How to Spot a Manic Depressive Person (wikihow)
– this is pretty good. The only niggle I have with it is their only mentioning psychosis as a symptom of extreme mania. But I think it’s useful not only for spotting bipolar, it works for keeping an eye on symptoms too.
Alternatively, I guess people could become bipolar twitchers and creep around with binoculars and a handbook. “I’ve just spotted the rare ultradian bipolar 1 with psychotic features talking to Odin!” squeaked Barry. “Photo or it didn’t happen,” answered Marge.
Bipolar patients with mania/mixed episodes who quit using cannabis do better than their counterparts who continue using the drug, new research shows.
I quit smoking weed before I was diagnosed bipolar. Also alcohol and (mostly) caffeine.
In the first study of its kind, Canadian researchers are investigating whether probiotics, the good stomach bacteria that aid digestion, regulate the immune system and reduce inflammation, may in fact be a treatment for those with bipolar disorder.

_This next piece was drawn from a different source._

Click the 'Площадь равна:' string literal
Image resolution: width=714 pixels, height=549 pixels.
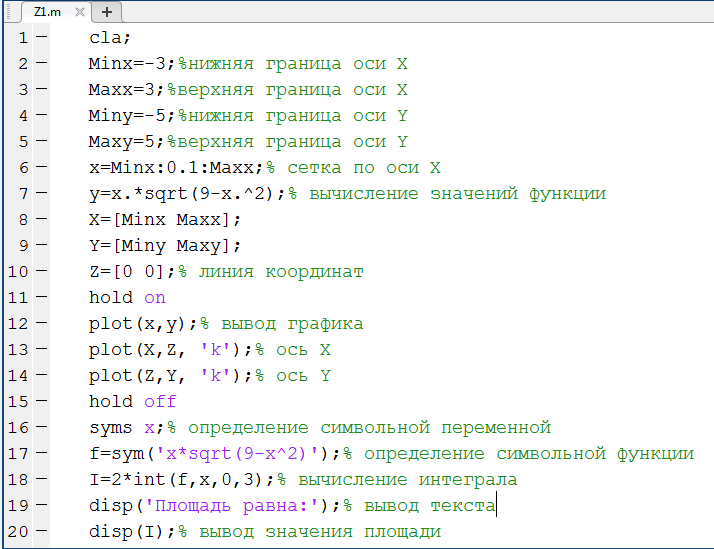tap(232, 506)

This interests me; I take probiotics semi regularly (very regularly indeed when I had the foul lithium acne) and my shrink said it’s a good idea to take regardless. It’s not easy to find live culture yoghurt round here, but I buy it when I can.

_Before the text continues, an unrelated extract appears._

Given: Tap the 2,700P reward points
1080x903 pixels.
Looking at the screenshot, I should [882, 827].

The first REM sleep period not only begins too early in the night in people who are clinically depressed, it is also often abnormally long. Instead of the usual 10 minutes or so, this REM may last twice that. The eye movements too are abnormal — either too sparse or too dense. In fact, they are sometimes so frequent that they are called eye movement storms.
Eye movement storms! Rawr! They go well with the brain thunder, methinks.
The Bridge (2006 documentary)
– although it’s all about suicide and focuses mostly on ‘successful’ suicides, we also get to meet a bipolar guy who jumped and survived.
If these walls could talk: stories behind Toronto’s psychiatric patient built wall
– awful, dire, horrible, stilted and robotic narrator. Fortunately people with perfectly normal speech are interviewed and it’s very worthwhile watching.